Video Transcript
Convert negative two, five to polar coordinates. Give the angle in radians and round to three significant figures throughout.
So, what we’re gonna do is have a look at how we convert our coordinates from cartesian coordinates to polar coordinates. Well, we have a couple of general rules to help us. So, if we’re gonna convert from cartesian 𝑥, 𝑦 to polar coordinates 𝑟, 𝜃, then 𝑟 is gonna be equal to the square root of 𝑥 squared plus 𝑦 squared. And 𝜃 is gonna be equal to tan to the minus one, so the inverse tan, of 𝑦 divided by 𝑥.
Well, why is this? Well, let’s have a look at this diagram I’ve drawn. So, we’ve got our 𝑥- and 𝑦-coordinates. And they are negative two and five. And if we want to find 𝑟 and 𝜃, well, 𝑟 and 𝜃 are our polar coordinates. And polar coordinates tell us how far away and at what angle something is.
So, we can see that as we’ve got a right-angled triangle, we could use the Pythagorean theorem to find 𝑟. And that’d tell us the 𝑟 squared would be equal to 𝑥 squared plus 𝑦 squared because 𝑐 squared is equal to 𝑎 squared plus 𝑏 squared, where 𝑐 squared is the hypotenuse which is the longest side opposite the right angle.
So therefore, as we wanna find 𝑟, we can take the root of each side of the equation. And if we do that, we get 𝑟 is equal to the root of 𝑥 squared plus 𝑦 squared, which is the same as we’ve got in our general rule. And similarly, because we got a right-angled triangle, and if we wanted to find the 𝜃, so the angle, then we’d use our trig ratios.
So, if we labeled our triangle, we’d have the hypotenuse, which would be 𝑟, the opposite would be our 𝑦, and the adjacent would be our 𝑥. So therefore, if we use SOH CAH TOA, our memory aid, we can see that we’d use the tangent ratio because we’ve got the opposite and the adjacent, cause we know the 𝑥- and 𝑦-coordinates. So therefore, we get tan 𝜃 is equal to the opposite over the adjacent, so 𝑦 divided by 𝑥.
So then, if we took the inverse tan of each side of the equation, cause we want to find 𝜃, we get 𝜃 is equal to the inverse tan of 𝑦 divided by 𝑥, which is exactly what we got in our general rule. Okay, great, so we’ve shown why we have these. Now let’s use them to convert from the cartesian to the polar coordinates.
So, first of all, we’ll start with the 𝑟-coordinate, where 𝑟 is equal to root negative two squared plus five squared, which is gonna be equal to root 29, which gives 5.38516 et cetera. But if we check the question, it wants us to round to three significant figures. So, the third significant figure is the eight. So, we look at the number, or digit, after it and this is our deciding number. And because this is a five or above, we’re gonna round the eight to a nine. So therefore, our 𝑟-coordinate is gonna be 5.39 to three significant figures.

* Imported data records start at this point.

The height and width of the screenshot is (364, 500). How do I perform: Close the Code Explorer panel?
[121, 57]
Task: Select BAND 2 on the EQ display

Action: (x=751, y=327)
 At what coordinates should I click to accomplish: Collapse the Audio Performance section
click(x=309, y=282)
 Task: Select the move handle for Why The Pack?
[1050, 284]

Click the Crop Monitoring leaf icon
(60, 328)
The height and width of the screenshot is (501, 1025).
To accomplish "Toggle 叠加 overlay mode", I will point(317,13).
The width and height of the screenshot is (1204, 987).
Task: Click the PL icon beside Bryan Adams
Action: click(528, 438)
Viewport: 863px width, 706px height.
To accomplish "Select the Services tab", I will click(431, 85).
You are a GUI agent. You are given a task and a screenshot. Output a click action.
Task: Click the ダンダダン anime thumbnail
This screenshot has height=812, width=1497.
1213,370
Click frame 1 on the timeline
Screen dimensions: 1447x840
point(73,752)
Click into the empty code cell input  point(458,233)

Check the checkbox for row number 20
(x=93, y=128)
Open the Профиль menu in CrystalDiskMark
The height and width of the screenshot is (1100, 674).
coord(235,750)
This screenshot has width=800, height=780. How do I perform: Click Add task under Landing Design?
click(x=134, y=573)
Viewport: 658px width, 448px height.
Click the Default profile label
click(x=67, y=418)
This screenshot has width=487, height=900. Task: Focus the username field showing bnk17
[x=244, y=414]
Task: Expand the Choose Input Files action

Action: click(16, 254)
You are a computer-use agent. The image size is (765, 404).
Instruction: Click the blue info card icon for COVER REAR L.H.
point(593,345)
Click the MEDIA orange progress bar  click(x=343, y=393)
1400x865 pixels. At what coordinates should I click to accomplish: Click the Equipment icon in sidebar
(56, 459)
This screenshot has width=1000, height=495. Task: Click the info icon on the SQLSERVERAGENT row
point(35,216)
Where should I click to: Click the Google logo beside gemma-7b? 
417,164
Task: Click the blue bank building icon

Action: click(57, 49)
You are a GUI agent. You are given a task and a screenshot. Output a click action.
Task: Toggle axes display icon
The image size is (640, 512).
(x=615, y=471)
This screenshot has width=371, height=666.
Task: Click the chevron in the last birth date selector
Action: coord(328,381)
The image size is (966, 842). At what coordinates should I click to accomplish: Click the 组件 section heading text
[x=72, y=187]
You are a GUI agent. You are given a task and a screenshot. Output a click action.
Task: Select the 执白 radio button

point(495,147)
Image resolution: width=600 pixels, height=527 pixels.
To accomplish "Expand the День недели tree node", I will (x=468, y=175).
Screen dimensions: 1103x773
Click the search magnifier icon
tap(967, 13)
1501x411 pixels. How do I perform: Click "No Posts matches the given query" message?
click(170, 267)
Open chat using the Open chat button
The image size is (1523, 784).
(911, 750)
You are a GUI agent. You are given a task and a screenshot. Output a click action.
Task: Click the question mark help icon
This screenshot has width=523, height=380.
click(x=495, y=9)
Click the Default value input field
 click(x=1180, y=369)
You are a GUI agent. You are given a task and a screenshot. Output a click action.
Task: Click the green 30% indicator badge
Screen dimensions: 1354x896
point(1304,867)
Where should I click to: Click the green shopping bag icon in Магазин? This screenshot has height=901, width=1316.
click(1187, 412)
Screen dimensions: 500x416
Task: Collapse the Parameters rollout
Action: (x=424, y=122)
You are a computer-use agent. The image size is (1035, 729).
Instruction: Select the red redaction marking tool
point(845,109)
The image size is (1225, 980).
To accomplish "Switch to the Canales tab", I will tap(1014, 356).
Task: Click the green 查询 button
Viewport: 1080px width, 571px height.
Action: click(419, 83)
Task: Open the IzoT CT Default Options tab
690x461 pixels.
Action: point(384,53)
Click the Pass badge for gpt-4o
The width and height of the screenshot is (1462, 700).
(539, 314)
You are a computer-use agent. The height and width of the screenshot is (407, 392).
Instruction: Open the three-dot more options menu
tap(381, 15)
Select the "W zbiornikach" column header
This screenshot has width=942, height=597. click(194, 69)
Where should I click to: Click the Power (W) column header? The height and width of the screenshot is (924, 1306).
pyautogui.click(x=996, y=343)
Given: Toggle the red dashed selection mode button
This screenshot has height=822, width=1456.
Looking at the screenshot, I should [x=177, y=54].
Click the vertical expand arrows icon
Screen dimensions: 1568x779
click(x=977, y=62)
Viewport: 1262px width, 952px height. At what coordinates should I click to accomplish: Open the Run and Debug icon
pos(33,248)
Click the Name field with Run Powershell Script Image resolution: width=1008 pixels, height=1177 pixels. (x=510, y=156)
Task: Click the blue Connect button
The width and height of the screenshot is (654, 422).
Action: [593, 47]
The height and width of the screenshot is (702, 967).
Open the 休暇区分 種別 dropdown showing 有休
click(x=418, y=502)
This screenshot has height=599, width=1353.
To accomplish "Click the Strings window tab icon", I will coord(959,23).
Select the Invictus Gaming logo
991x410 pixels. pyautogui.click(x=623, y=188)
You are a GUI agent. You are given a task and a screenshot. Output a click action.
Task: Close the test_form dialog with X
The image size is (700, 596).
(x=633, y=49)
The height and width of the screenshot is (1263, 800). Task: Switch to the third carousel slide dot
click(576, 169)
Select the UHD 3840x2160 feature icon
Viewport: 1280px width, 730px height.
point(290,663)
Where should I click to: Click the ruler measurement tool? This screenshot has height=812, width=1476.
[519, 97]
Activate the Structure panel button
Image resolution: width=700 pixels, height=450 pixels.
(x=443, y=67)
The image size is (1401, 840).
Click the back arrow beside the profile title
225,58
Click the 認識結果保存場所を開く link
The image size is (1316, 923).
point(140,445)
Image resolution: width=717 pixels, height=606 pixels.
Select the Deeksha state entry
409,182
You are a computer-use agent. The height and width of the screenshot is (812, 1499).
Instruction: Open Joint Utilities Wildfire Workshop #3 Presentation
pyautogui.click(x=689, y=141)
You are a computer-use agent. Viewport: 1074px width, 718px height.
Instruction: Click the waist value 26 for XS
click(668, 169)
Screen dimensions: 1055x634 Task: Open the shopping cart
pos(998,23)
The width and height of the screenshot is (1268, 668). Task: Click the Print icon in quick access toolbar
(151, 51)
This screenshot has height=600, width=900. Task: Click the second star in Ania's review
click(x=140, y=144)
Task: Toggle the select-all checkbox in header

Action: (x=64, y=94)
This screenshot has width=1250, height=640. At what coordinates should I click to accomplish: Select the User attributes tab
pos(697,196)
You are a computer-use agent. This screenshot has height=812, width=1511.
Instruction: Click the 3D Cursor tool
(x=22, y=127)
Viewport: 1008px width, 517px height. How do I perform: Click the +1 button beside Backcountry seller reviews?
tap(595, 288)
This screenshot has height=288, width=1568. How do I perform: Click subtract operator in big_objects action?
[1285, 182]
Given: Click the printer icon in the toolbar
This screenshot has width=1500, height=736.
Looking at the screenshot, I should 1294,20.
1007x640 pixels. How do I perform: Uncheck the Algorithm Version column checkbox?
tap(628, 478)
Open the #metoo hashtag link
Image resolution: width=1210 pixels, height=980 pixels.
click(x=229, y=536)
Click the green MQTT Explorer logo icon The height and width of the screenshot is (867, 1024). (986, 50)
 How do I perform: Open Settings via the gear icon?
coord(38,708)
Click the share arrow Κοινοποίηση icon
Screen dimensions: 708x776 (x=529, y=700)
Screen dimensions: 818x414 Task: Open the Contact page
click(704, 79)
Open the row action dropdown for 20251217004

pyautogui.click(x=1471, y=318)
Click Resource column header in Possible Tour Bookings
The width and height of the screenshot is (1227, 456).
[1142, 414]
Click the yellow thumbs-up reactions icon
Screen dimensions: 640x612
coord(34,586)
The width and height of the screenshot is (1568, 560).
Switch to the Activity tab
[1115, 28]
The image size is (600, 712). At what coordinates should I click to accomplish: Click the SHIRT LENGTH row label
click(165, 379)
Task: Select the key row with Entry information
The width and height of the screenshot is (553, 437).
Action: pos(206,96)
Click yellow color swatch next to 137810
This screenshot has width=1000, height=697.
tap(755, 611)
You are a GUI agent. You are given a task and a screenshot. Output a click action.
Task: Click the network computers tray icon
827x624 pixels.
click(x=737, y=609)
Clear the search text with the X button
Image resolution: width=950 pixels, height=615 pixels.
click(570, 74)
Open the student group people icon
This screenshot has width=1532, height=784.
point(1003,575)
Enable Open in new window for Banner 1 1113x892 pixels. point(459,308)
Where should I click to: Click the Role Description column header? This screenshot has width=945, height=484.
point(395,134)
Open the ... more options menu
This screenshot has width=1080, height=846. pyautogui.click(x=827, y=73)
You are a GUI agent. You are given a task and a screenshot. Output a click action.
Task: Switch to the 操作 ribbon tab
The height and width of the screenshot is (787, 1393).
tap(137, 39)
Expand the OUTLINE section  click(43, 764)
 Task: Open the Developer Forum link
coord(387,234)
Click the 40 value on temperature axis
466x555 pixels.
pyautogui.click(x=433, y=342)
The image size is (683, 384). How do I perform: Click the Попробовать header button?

Okay, now let’s find 𝜃. So, we’re gonna get 𝜃 is equal to the inverse tan of five divided by negative two. And that’s because that’s 𝑦 divided by 𝑥. It’s important to note at this point, before you put it into your calculator, that actually your calculator needs to be working in radians. That’s because the question wants the angle given in radians.
And when we do that, we get negative 1.19028, et cetera. Again, we went to round to three significant figures. Well, if we look at the third significant figure, it’s the nine. And then, after that, the digit, or the deciding number, is a zero. So, because it’s less than five, we’ll keep the nine the same. So therefore, we’ve got a value of 𝜃 which is negative 1.19 radians, and that’s to three significant figures.
But this doesn’t really make sense because if we’re looking at an angle, we’d want it to be positive. So therefore, to get the relevant positive value of 𝜃, what we’re gonna need to do is add on 𝜋. That’s because 𝜋 is the period of our tangent graph. So that’s gonna give us 1.95 radians to three significant figures. And that’s because I added on a 𝜋-value of 3.14 because that was 3.14 rounded to three significant figures because it said to round to three significant figures throughout. So therefore, negative two, five converted to polar coordinates is 5.39, 1.95. And this is rounded to three significant figures.